ResidualPredictionTest function

Residual prediction test.

Residual prediction test.

Tests the null hypothesis that Y and E are independent given X.

ResidualPredictionTest(Y, E, X, alpha = 0.05, verbose = FALSE, degree = 4, basis = c("nystrom", "nystrom_poly", "fourier", "polynomial", "provided")[1], resid_type = "OLS", XBasis = NULL, noiseMat = NULL, getnoiseFct = function(n, ...) { rnorm(n) }, argsGetNoiseFct = NULL, nSim = 100, funcOfRes = function(x) { abs(x) }, useX = TRUE, returnXBasis = FALSE, nSub = ceiling(NROW(X)/4), ntree = 100, nodesize = 5, maxnodes = NULL)

Arguments

  • Y: An n-dimensional vector.
  • E: An n-dimensional vector or an nxq dimensional matrix or dataframe.
  • X: A matrix or dataframe with n rows and p columns.
  • alpha: Significance level. Defaults to 0.05.
  • verbose: If TRUE, intermediate output is provided. Defaults to FALSE.
  • degree: Degree of polynomial to use if basis="polynomial" or basis="nystrom_poly". Defaults to 4.
  • basis: Can be one of "nystrom","nystrom_poly","fourier","polynomial","provided". Defaults to "nystrom".
  • resid_type: Can be "Lasso" or "OLS". Defaults to "OLS".
  • XBasis: Basis if basis="provided". Defaults to NULL.
  • noiseMat: Matrix with simulated noise. Defaults to NULL in which case the simulation is performed inside the function.
  • getnoiseFct: Function to use to generate the noise matrix. Defaults to function(n, ...){rnorm(n)}.
  • argsGetNoiseFct: Arguments for getnoiseFct. Defaults to NULL.
  • nSim: Number of simulations to use. Defaults to 100.
  • funcOfRes: Function of residuals to use in addition to predicting the conditional mean.
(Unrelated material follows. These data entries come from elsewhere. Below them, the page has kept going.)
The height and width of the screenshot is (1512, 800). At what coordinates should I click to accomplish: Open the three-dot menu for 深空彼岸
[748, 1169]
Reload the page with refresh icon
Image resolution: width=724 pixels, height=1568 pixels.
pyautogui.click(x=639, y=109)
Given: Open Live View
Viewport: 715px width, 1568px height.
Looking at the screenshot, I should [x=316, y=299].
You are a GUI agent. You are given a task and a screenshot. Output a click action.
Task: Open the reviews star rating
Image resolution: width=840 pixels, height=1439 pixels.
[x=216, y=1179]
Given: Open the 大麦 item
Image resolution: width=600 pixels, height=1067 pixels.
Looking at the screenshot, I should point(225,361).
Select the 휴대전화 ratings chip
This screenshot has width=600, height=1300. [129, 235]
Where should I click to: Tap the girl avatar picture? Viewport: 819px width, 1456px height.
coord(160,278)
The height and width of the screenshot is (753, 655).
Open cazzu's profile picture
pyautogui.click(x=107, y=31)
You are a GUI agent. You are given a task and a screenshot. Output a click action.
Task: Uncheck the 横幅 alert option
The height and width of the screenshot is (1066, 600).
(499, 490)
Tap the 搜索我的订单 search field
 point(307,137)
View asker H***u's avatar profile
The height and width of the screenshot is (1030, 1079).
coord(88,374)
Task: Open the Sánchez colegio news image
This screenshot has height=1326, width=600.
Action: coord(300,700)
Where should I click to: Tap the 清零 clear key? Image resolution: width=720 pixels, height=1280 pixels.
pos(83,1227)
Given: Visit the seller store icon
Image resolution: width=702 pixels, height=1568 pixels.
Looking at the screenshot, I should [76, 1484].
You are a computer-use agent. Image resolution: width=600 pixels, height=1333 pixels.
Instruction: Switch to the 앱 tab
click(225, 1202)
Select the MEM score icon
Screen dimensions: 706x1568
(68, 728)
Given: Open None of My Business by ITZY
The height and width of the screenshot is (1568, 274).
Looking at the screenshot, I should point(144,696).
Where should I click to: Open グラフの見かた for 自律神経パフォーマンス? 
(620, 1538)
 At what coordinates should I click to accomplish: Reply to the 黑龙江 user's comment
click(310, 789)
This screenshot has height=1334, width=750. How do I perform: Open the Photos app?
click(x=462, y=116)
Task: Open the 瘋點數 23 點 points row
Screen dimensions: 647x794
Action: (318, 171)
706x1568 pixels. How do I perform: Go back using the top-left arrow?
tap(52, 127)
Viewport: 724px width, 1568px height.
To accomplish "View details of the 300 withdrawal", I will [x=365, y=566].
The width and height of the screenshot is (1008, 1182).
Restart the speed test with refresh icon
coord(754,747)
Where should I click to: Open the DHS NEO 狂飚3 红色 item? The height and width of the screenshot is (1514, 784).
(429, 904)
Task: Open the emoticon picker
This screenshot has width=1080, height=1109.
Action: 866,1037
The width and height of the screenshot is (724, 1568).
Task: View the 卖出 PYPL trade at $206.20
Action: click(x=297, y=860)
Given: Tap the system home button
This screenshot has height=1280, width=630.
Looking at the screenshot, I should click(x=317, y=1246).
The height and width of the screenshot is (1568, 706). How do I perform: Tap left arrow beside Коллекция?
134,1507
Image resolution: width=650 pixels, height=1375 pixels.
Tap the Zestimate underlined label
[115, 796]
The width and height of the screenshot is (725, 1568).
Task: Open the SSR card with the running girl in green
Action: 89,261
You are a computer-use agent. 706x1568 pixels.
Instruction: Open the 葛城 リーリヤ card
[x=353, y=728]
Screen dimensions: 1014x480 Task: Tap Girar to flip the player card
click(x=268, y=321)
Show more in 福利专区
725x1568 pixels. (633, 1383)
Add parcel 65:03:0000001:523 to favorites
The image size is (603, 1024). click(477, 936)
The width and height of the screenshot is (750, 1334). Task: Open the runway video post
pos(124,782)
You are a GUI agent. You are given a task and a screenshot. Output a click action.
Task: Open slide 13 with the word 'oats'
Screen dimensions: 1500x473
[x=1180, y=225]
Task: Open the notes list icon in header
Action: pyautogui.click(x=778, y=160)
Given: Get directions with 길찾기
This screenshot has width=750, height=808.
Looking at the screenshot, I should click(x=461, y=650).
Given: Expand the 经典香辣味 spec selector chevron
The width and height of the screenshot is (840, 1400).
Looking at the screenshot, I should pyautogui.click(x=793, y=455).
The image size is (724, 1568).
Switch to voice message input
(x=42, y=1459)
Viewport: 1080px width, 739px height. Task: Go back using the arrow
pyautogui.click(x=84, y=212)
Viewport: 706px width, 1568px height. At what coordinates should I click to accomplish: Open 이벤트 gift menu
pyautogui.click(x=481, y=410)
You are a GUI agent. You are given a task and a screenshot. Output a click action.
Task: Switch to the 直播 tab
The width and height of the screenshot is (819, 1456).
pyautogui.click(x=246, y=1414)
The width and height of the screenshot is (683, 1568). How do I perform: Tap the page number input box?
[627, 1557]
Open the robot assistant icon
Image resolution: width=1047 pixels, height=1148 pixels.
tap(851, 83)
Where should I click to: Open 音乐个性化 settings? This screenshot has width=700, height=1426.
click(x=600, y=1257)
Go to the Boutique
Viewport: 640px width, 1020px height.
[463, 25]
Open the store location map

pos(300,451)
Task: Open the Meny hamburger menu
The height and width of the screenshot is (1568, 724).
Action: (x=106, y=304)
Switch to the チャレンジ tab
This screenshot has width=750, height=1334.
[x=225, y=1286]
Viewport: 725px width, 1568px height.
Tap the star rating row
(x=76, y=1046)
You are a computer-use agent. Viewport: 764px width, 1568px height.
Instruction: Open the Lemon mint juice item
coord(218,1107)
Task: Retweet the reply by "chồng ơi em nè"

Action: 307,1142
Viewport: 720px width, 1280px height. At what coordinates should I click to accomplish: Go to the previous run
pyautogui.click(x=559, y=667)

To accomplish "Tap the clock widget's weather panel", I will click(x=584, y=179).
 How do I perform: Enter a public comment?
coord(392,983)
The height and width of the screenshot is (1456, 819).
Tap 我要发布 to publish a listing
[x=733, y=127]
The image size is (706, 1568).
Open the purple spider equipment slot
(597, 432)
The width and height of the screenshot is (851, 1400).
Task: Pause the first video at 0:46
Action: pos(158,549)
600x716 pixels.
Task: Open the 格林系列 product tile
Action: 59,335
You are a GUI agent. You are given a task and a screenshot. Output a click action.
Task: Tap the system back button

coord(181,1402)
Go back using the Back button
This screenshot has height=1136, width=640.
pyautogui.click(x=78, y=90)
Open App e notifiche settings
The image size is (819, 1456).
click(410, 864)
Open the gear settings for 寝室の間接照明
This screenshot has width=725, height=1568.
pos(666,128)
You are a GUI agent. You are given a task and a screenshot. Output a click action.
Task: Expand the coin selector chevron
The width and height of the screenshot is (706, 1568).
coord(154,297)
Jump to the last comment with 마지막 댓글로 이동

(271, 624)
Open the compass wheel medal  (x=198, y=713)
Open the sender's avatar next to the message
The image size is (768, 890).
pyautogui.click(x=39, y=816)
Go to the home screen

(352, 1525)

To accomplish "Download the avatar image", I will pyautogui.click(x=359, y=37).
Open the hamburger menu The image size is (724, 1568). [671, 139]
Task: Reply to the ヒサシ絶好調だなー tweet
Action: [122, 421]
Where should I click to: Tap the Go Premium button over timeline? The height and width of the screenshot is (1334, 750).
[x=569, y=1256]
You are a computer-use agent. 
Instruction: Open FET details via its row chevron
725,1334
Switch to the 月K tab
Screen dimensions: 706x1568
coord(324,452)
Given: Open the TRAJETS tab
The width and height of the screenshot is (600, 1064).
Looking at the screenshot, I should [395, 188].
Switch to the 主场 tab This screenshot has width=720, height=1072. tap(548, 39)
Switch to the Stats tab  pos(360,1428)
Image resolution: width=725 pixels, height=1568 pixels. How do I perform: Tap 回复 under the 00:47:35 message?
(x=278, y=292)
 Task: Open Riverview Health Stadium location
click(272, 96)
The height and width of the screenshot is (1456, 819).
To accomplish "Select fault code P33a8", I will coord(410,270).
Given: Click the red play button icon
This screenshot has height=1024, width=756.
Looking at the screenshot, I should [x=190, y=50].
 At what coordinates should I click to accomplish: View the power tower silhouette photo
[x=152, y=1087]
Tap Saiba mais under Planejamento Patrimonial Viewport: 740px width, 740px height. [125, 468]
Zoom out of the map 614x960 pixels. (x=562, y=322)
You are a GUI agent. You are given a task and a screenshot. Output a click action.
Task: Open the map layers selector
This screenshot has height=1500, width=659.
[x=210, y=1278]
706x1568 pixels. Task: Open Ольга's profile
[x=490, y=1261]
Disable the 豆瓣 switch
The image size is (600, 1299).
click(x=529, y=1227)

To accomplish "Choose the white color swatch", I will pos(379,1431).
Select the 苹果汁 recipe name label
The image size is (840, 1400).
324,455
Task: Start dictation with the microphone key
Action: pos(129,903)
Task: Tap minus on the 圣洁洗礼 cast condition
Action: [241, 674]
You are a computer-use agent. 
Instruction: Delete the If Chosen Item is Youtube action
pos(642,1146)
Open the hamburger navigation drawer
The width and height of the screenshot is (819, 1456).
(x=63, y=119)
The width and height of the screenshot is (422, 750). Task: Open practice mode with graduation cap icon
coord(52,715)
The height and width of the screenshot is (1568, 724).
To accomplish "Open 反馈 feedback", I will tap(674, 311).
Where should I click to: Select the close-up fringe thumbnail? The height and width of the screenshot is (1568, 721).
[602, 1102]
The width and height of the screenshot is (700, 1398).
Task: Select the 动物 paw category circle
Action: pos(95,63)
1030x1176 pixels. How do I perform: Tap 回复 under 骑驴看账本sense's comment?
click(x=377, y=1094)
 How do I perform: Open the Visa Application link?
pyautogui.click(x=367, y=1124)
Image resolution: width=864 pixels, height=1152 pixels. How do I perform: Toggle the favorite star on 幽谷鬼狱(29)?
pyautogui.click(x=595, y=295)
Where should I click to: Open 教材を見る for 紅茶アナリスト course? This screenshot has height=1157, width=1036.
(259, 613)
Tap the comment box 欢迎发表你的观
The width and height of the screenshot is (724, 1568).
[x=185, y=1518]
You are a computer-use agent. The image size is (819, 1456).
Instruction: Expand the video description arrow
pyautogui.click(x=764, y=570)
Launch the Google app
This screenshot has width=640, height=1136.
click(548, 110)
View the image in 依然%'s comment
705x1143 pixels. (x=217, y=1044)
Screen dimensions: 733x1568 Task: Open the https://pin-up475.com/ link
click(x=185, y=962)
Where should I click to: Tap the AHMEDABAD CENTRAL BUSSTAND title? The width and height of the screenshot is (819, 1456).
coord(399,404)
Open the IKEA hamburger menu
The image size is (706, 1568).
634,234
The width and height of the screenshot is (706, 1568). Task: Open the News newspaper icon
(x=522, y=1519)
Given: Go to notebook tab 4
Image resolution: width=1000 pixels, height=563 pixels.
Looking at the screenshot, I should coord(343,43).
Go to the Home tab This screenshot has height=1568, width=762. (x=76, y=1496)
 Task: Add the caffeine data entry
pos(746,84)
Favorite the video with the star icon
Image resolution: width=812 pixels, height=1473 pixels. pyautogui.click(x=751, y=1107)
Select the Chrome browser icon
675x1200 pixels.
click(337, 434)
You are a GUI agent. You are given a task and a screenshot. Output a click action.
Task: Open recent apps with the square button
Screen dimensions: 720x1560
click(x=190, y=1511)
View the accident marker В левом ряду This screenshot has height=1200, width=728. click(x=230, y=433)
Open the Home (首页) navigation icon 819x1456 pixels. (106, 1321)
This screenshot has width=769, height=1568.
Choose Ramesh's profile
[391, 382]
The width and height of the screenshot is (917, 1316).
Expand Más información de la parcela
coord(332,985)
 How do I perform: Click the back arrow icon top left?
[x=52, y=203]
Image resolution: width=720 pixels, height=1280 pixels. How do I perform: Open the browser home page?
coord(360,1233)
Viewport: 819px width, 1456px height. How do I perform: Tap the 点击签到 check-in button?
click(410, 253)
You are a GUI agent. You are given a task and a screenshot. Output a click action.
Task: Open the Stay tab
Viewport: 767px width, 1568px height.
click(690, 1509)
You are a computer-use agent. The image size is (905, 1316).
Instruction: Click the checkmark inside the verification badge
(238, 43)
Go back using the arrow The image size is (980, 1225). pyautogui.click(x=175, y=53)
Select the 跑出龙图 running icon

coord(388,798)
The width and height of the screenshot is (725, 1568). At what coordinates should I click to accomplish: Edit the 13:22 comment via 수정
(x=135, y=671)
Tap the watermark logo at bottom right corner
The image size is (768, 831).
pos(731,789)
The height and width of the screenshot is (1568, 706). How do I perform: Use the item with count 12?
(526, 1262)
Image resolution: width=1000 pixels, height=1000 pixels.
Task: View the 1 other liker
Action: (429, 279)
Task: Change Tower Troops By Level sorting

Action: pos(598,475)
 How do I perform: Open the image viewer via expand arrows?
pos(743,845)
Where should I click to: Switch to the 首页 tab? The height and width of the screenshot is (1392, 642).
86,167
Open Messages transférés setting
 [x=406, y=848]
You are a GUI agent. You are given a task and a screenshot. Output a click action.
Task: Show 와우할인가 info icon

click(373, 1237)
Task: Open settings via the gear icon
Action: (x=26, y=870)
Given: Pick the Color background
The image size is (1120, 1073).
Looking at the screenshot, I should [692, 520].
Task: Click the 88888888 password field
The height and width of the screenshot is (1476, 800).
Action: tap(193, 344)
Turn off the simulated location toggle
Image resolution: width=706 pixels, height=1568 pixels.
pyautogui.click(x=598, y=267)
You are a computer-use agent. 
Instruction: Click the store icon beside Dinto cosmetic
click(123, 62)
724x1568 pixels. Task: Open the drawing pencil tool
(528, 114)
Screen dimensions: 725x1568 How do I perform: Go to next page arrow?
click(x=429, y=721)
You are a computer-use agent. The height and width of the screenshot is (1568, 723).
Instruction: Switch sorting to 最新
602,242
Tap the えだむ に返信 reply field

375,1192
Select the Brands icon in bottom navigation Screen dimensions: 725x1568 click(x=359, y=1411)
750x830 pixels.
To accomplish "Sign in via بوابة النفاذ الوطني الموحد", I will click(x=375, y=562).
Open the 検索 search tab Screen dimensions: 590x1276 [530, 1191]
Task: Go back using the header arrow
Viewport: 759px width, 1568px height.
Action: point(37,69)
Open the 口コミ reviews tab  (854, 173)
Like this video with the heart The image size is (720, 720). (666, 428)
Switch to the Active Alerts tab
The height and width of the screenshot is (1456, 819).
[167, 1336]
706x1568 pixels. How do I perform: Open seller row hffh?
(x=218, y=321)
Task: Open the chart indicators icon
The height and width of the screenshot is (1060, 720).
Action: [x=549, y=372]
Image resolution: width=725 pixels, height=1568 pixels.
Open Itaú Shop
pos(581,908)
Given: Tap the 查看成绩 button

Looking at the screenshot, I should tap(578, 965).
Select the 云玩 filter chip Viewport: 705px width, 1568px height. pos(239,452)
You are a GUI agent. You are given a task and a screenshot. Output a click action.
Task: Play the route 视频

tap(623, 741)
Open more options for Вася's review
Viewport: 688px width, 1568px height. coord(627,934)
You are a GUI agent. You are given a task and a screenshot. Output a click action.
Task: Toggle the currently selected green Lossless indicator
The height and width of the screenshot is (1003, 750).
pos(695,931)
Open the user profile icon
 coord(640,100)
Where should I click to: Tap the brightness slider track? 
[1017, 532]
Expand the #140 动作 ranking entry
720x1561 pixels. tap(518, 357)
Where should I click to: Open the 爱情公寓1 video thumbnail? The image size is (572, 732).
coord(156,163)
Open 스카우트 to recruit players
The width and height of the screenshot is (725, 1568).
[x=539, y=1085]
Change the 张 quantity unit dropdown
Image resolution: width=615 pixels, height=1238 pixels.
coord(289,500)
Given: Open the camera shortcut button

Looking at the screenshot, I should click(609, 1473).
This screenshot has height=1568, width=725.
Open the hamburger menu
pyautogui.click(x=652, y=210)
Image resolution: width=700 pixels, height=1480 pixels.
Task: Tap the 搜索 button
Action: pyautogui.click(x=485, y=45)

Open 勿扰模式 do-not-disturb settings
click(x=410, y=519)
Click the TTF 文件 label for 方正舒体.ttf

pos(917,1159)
Defaults to function(x){abs(x)}.
  • useX: Set to TRUE if the predictors in X should also be used when predicting the scaled residuals with E. Defaults to TRUE.
  • returnXBasis: Set to TRUE if basis expansion should be returned. Defaults to FALSE.
  • nSub: Number of random features to use if basis is one of "nystrom","nystrom_poly" or "fourier". Defaults to ceiling(NROW(X)/4).
  • ntree: Random forest parameter: Number of trees to grow. Defaults to 500.
  • nodesize: Random forest parameter: Minimum size of terminal nodes. Defaults to 5.
  • maxnodes: Random forest parameter: Maximum number of terminal nodes trees in the forest can have. Defaults to NULL.

Returns

A list with the following entries:

  • pvalue The p-value for the null hypothesis that Y and E are independent given X.
  • XBasis Basis expansion if returnXBasis was set to TRUE.
  • fctBasisExpansion Function used to create basis expansion if basis is not "provided".

Examples

# Example 1 n <- 100 E <- rbinom(n, size = 1, prob = 0.2) X <- 4 + 2 * E + rnorm(n) Y <- 3 * (X)^2 + rnorm(n) ResidualPredictionTest(Y, as.factor(E), X) # Example 2 E <- rbinom(n, size = 1, prob = 0.2) X <- 4 + 2 * E + rnorm(n) Y <- 3 * E + rnorm(n) ResidualPredictionTest(Y, as.factor(E), X) # not run: # # Example 3 # E <- rnorm(n) # X <- 4 + 2 * E + rnorm(n) # Y <- 3 * (X)^2 + rnorm(n) # ResidualPredictionTest(Y, E, X) # ResidualPredictionTest(Y, X, E)